Il invoque enfin une rupture d'égalité, de nombreux copropriétaires ayant déjà obtenu précédemment de la copropriété la prise en charge du remplacement de ces robinets, précisant que les logements ont été équipés en 1991/1992 de robinets thermostatiques, qui ont posé problème au bout d'une quinzaine d'années et ont dû être remplacés par des modèles plus récents. Sur les factures de la société THS concernant les robinets de Mme [K] que le syndicat soutient ne pas avoir pris en charge, il observe que le relevé des dépenses de 2014/2015 produit par le syndicat s'arrête au 30/06/2015 et que leur règlement a pu intervenir après cette date, puisque Mme [K] a refusé de les régler le 31 mars 2015 et que la date à laquelle la société THS s'est adressée au syndic est inconnue. M. [J] ajoute que, si certains copropriétaires ont changé eux-mêmes les robinets de leur logement, ce serait sans l'avoir signalé au syndic

*

Par conclusions du 26 janvier 2021, le syndicat des copropriétaires sollicite la confirmation du jugement entrepris et le débouté des demandes. Il sollicite en outre la condamnation de l'appelant au paiement d'une somme de 2 000 euros sur le fondement de l'article 700 du code de procédure civile.

Le syndicat des copropriétaires fait valoir que les stipulations des articles 3 et 4 du règlement de copropriété doivent être interprétées concernant les robinets thermostatiques et que le critère de l'usage exclusif permet de distinguer parties privatives et communes selon ces articles, comme selon la loi du 10 juillet 1965. Les robinets thermostatiques étant à l'usage exclusif des copropriétaires, qui peuvent seuls les manoeuvrer contrairement à la chaudière, il en déduit qu'ils sont privatifs.

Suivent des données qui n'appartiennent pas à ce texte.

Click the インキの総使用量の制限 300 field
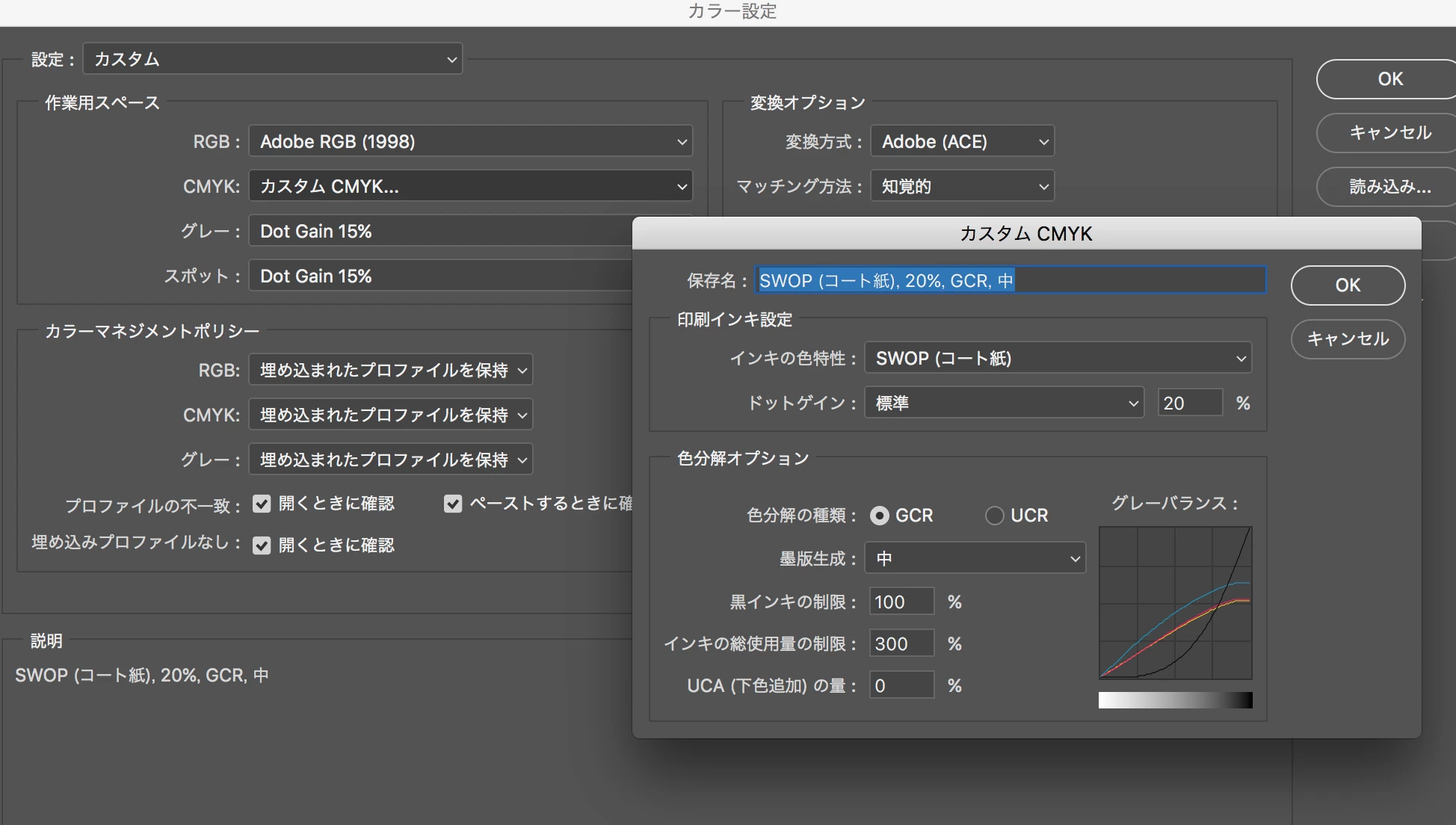This screenshot has height=825, width=1456. click(901, 643)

Subsidiairement, il soutient que, si les robinets sont parties communes, c'est à l'assemblée générale de voter les travaux, laquelle est libre de les refuser, et non aux copropriétaires de les décider en demandant seulement que leur financement soit pris en charge par la copropriété. Il conteste la rupture d'égalité invoquée, les factures de la société THS concernant les robinets de Mme [K] pour 403,44 euros ne figurant pas dans les dépenses de 2014/2015.

*

Pour l'exposé complet des prétentions et moyens des parties, la cour se réfère à leurs dernières conclusions notifiées et transmises par voie électronique aux dates susvisées.

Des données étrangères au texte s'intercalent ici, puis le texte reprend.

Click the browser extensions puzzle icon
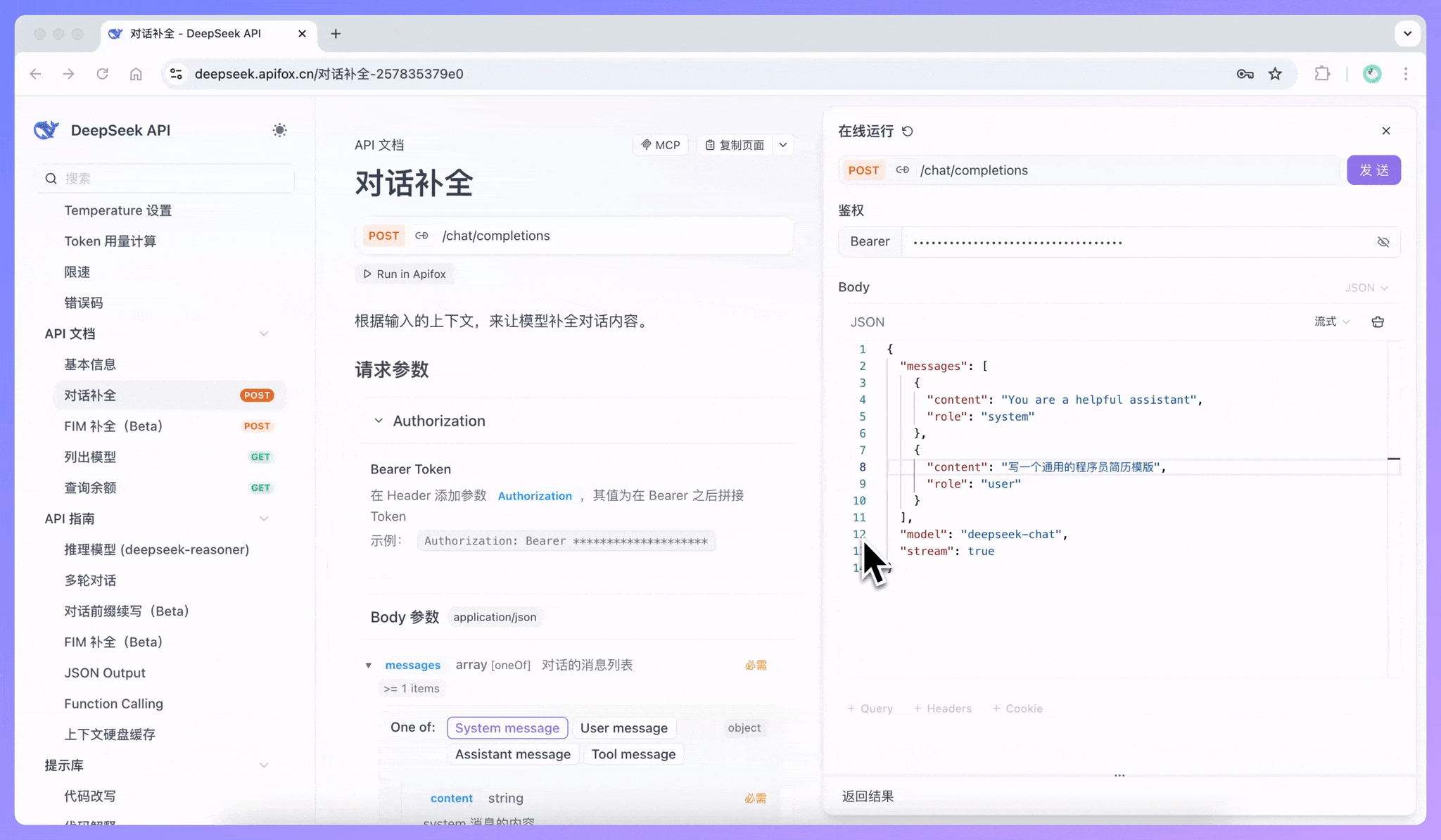Viewport: 1441px width, 840px height. click(1322, 74)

La clôture de l'instruction a été prononcée par ordonnance du 7 décembre 2021.

MOTIFS

Sur l'annulation de la décision prise par l'assemblée générale sur la résolution n° 14

Si l'article 3 du règlement de copropriété énonce que tous les éléments à usage privatif inclus à l'intérieur des locaux, affectés à l'usage exclusif du propriétaire d'un lot, constituent des parties privatives, il énumère de façon non limitative ('notamment') un certain nombre de ces éléments, dont 'les parties de canalisations propres à l'usage du local, à l'exclusion de l'installation de chauffage central' ; et l'article 4 inclut cette installation 'y compris les éléments de chauffage (radiateurs) et toutes les canalisations situées à l'intérieur des locaux privatifs' dans la liste non limitative des parties communes, définies comme 'celles qui ne sont pas affectées à l'usage exclusif d'un propriétaire déterminé'.

L'article 4 ayant pris soin de préciser que les éléments de chauffage dont les radiateurs, situés dans les locaux privatifs, étaient parties communes, il est clair que les robinets de ces derniers le sont aussi, puisqu'ils servent à régler leur température.

En conséquence, l'assemblée générale ne pouvait rejeter la résolution au motif qu'il appartenait à M. [J] de financer lui-même ces travaux puisque, s'agissant d'une partie commune, c'était bien au syndicat de les financer.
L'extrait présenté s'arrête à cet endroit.